No help from anyone, there was no collision, he was unhurt. Meanwhile the police, a fire engine, and an ambulance was dispatched. You're wasting tax dollars, Gramps.

Old people: STAY HOME. We still love you, but STAY HOME.

Saturday, December 18, 2010

Crazy people are funny sometimes.

This morning, I was awoken by SERIOUS stomach pains, which were caused by the party trots. Then, just as I was falling back into a fitful sleep, my brother called from the loony bin.
Now, when I say my brother called me from the loony bin, that's no euphemism. I mean he's in an actual mental institution. He's thought people were after him for a little over a year now, and the fact that nobody has made an attempt on his life in that time is apparently not enough to convince him otherwise. At this point, however he thinks he'll be okay because he is "Jesus". I'm not kidding. He thinks that he IS Jesus.

Basically he's five years away from being Laura Linney's Brother in Love Actually. Except that I'm not passing up Rodrigo Santoro dick (or any other kind, for that matter) to deal with his crazy ass.

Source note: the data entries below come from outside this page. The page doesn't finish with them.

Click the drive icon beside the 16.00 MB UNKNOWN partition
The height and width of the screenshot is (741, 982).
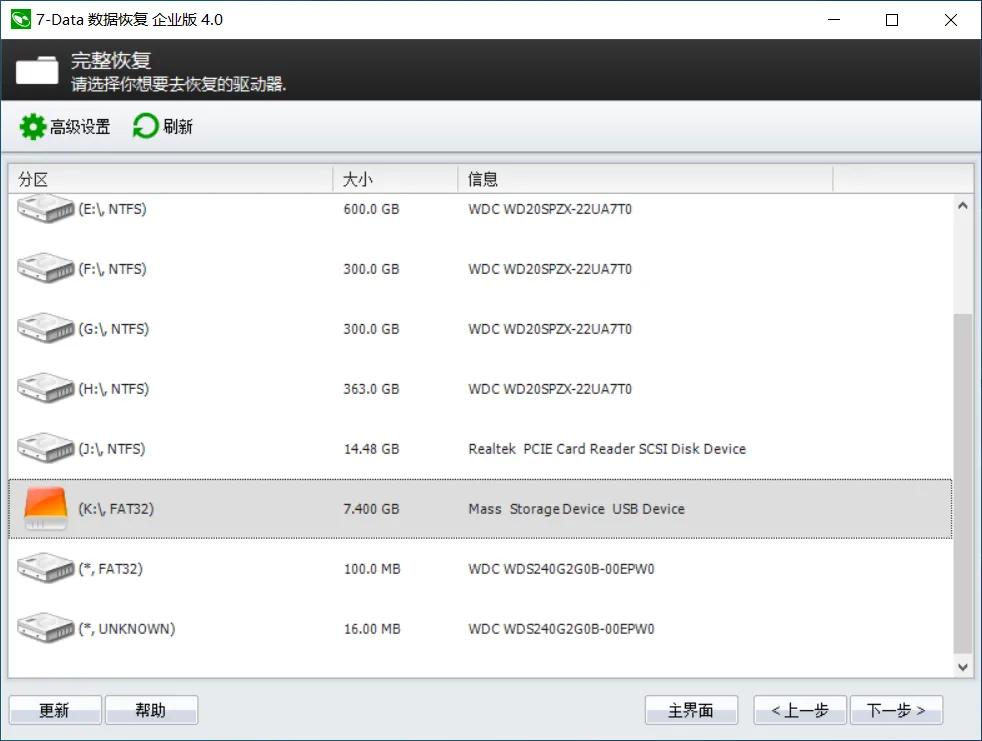pyautogui.click(x=46, y=628)
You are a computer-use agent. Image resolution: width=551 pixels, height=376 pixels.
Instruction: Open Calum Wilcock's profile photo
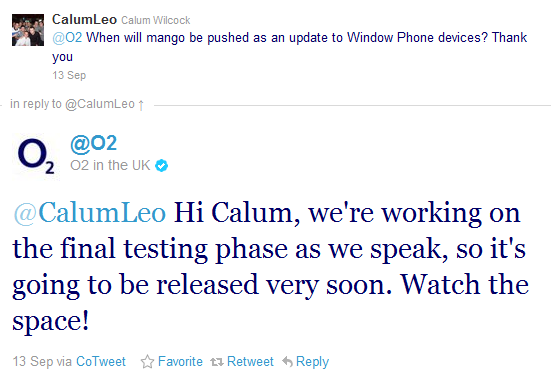click(x=28, y=30)
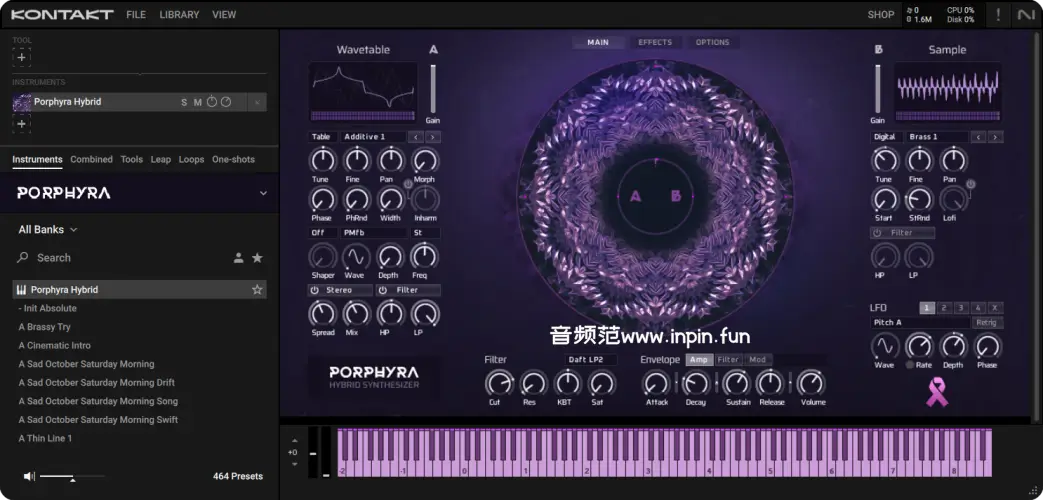The height and width of the screenshot is (500, 1043).
Task: Click the purple ribbon icon
Action: (937, 392)
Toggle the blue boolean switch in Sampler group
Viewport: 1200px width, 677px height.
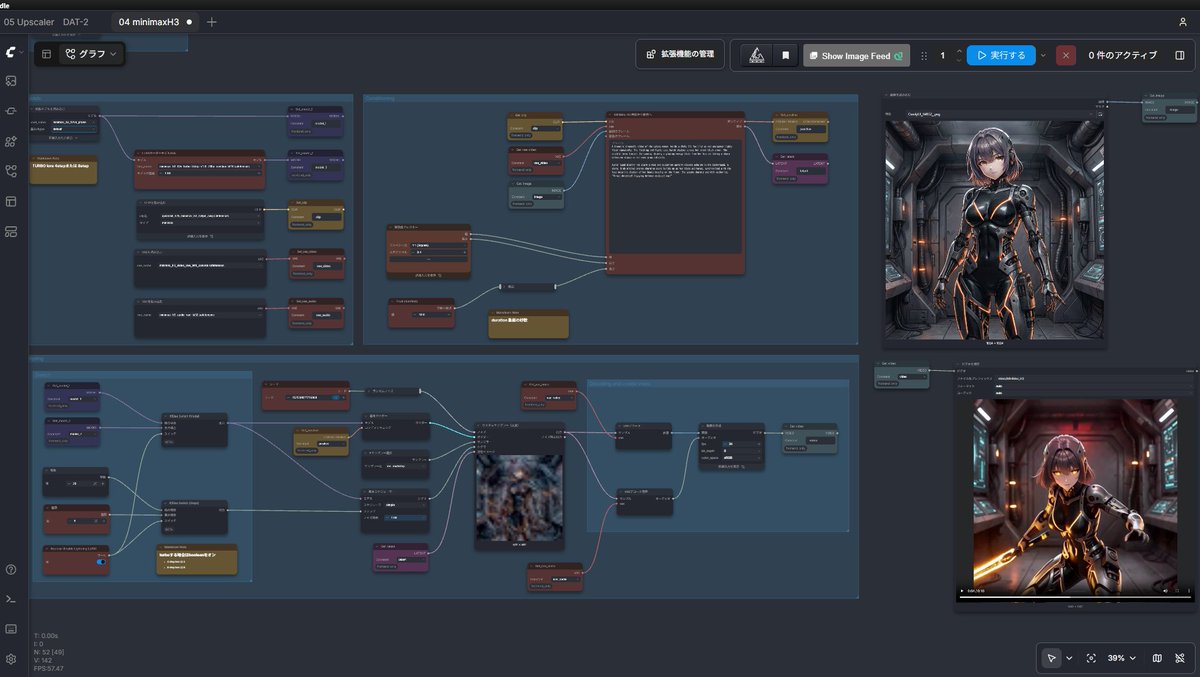[x=102, y=562]
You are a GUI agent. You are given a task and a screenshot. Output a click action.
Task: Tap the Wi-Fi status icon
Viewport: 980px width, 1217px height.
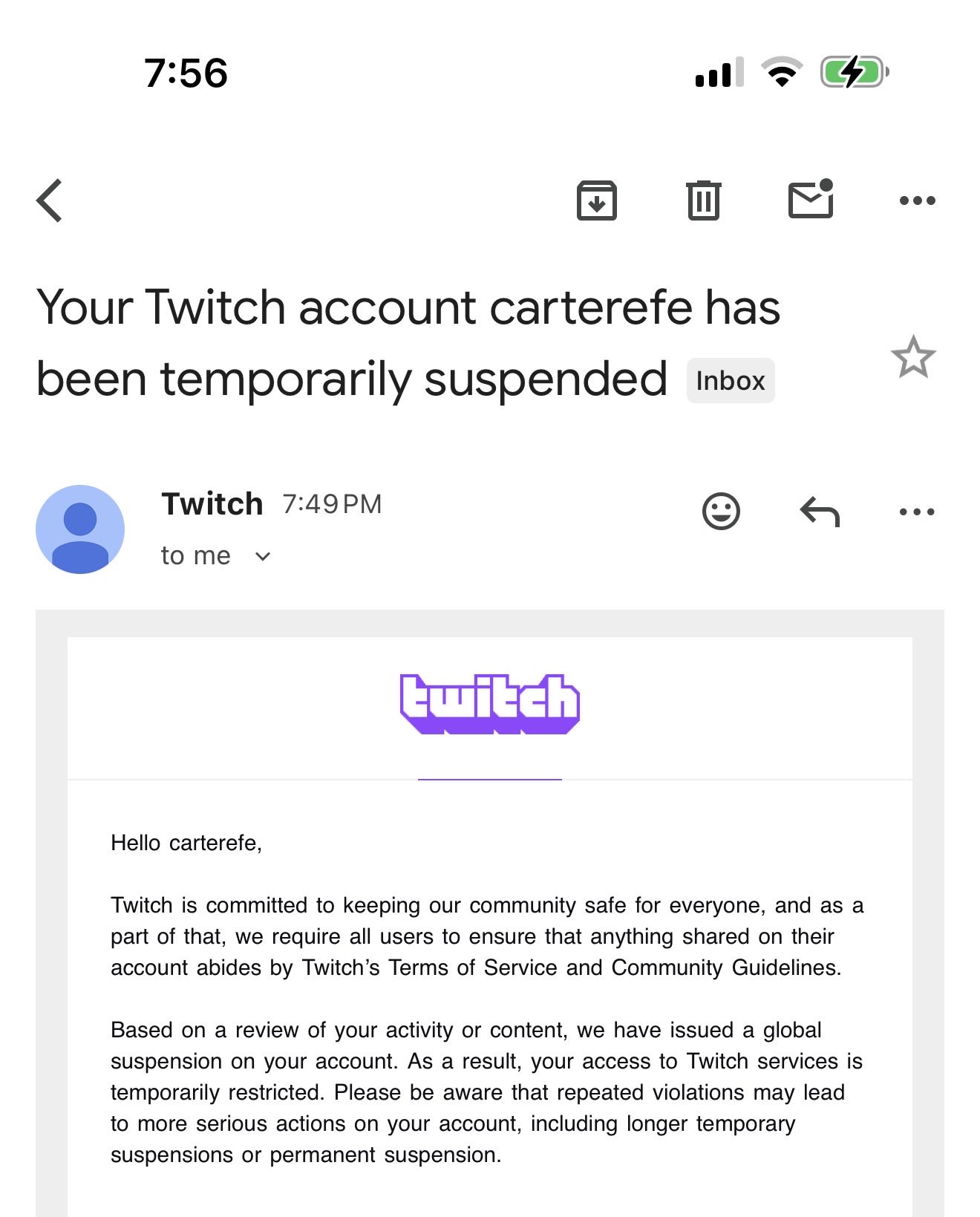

My mentally ill brother was calling to see if I would go to a gun range with him. Specifically, take him to a gun range. (If that doesn't immediately put you off, please read a second time.) So, bro thinks that people are doing voodoo to make his brain melt (because it couldn't be the PSYCHOTROPIC DRUGS), that he is Jesus, and that other people are out to get him. He has just told me a list of things that he thinks to be evidence that someone is performing voodoo on him. The list only proved that he is, indeed, fucking crazy. I'm talking about hearing voices and feeling people blowing on his face.

Am I crazy? Does he think I'M crazy (too)? Who would willingly take a crazy person to a gun range and then hand them a gun? Isn't there a screening process for that?!

He's lucky I even picked up the phone. REAL TALK. At this point, I'm not sure why I did. Maybe in my almost-asleep-haze I figured I'd get it out of the way while I was experiencing painful diarrhea, instead of doing something that I enjoy.

Friday, December 17, 2010

Oh Hai!

So, this is my first attempt at a blog. (Besides Livejournal, which I think anyone would agree does not count.) My idea is to tell funny and dumb stories that I encounter in my travels as a "pretty person". The reality is I judge everyone, so it will probably spill out to everything and everyone else. Either way, I doubt I'll run out of material.